Given the increased strain on the import bill in recent times, the government is expected to prioritise the agriculture sector, making self-sufficiency in food staples a top priority in the upcoming FY24 budget, scheduled to be announced on 9 June (Friday), said brokerage house JS Global on Tuesday.
“We anticipate the agricultural sector would be prioritised by government in the FY24 budget, given the need to manage food inflation and maximise export potential from exportable products such as rice and cotton,” said the brokerage house in its report.
The report expects the government to take prompt measures to prevent the agriculture sector getting affected from the impact of heavy rainfall like the previous year.
The monsoon deluges of last summer submerged a third of the country, killing 1,700 people and displacing another eight million.

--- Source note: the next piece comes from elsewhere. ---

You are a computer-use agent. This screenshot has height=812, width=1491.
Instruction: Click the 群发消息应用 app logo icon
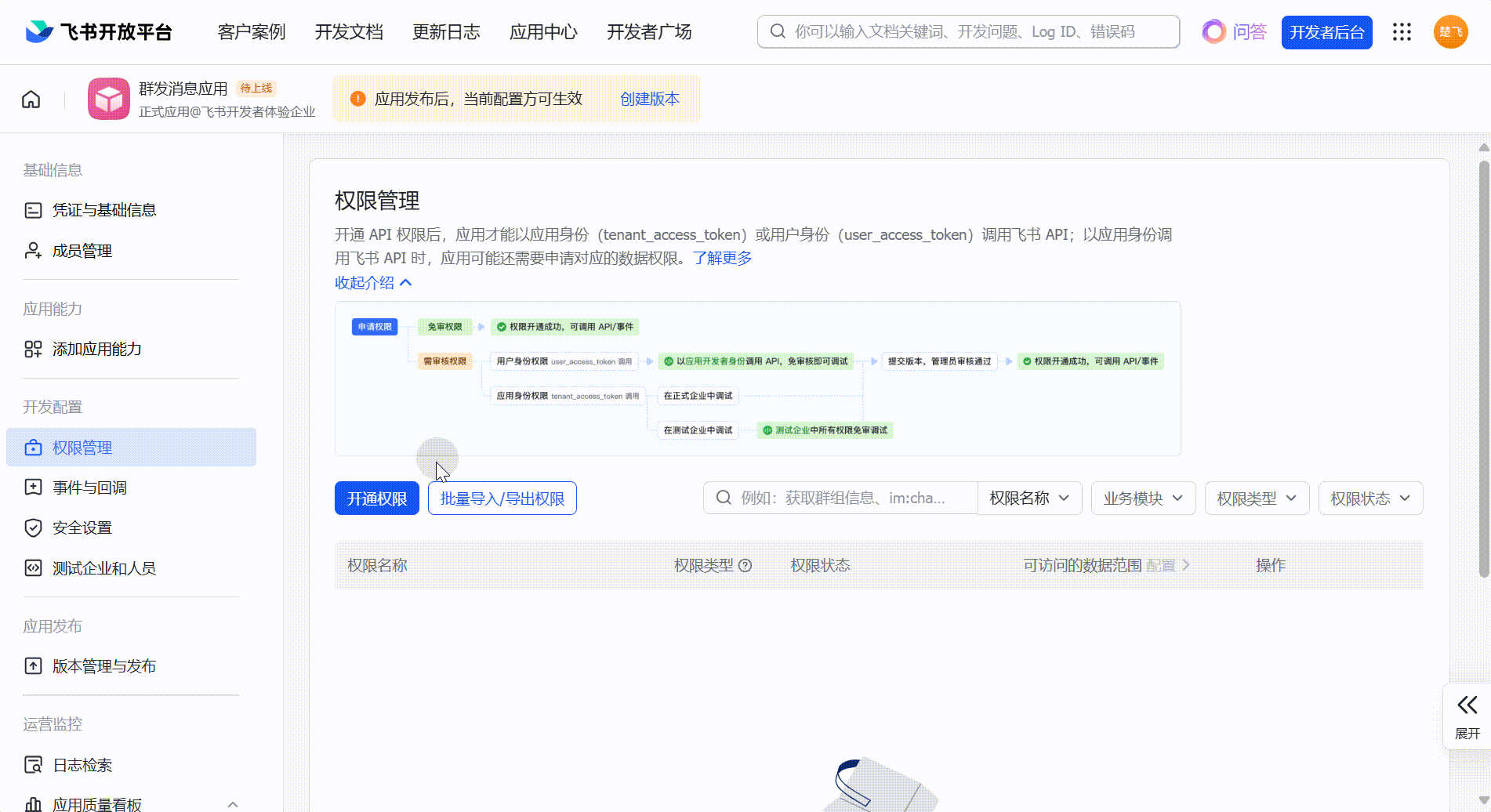[109, 99]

The floods devastated the country’s crucial agriculture sector, leading to severe supply chain disruptions and causing massive food inflation.
The country’s annual inflation rose to 37.97% year-on-year in May, the statistics bureau reported earlier.
The finance ministry attributed the potential reasons for the rising price levels to flood damages, disruptions in supply chains, devaluation brought by the macroeconomic imbalances and political uncertainty.
Meanwhile, the JS report on Tuesday said that government may raise its allocation for research and development of agriculture in the FY24 budget.
“Government is also expected to allocate resources to farmers for the delivery of quality seeds, solarisation of tube wells and agri machinery,” it said.
The report highlighted that Fauji Fertilizer Bin Qasim (sole manufacturer of DAP) has proposed the government to either exempt General Sales Tax (GST) at input stage for the company or impose GST or duty on imported DAP.
“We concur that this does have weight as the company has been at a relative disadvantage to peers.
“We also expect incentives regarding farm credit policies which will provide greater access to capital for the agriculture community,” it said.
JS Global said that the aforementioned incentives would benefit the fertilizer sector “since higher farmer income will allow farmers to tolerate fertilizer price increases in the event of any further hike in input costs”.
“As gas price increases are on the cards again, where previous gas price increase announced in Feb-2023 still hasn’t received clarity, it is vital for the fertilizer sector to gear up for any pass on,” it said.